[Start of section]
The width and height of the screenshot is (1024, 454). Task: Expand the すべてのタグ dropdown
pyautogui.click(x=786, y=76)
[End of section]
[Start of section]
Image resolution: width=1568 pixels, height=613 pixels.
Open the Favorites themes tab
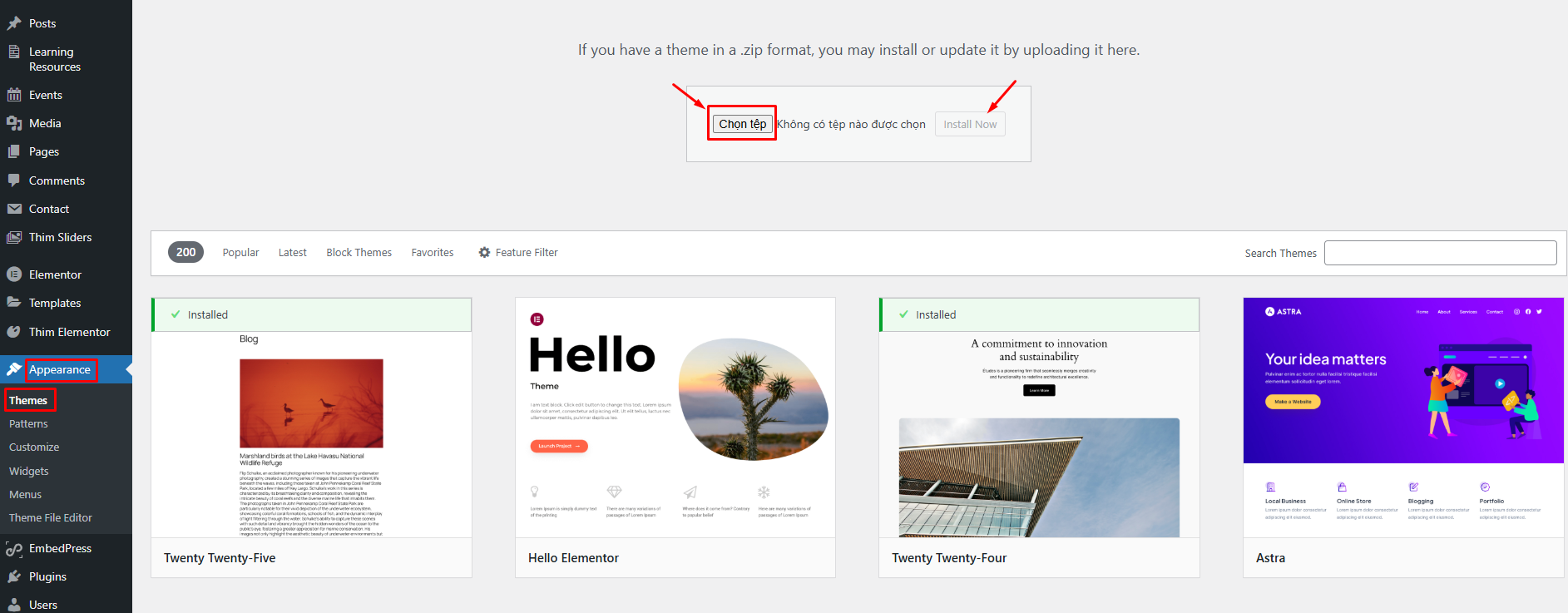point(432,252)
[End of section]
[Start of section]
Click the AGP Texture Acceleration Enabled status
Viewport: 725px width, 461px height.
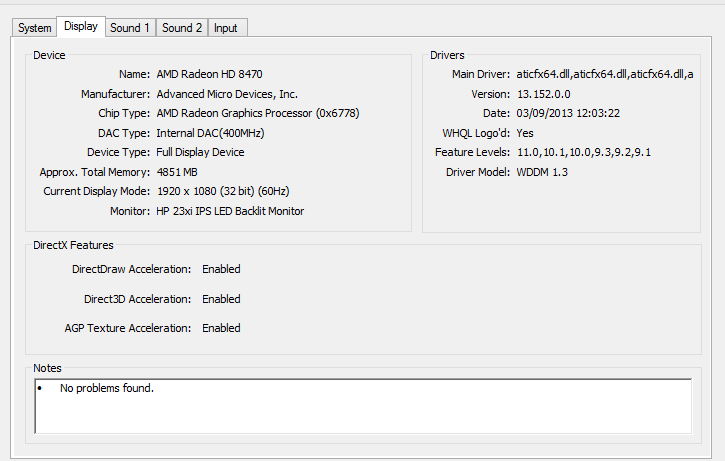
[End of section]
# WHAT IS EXPECTED:
Could you return exactly the stretch of the data above that starts at the line with "Click the AGP" and ends at the line with "Viewport: 725px width, 461px height.", both lines included?

# SOLVED EXERCISE:
Click the AGP Texture Acceleration Enabled status
Viewport: 725px width, 461px height.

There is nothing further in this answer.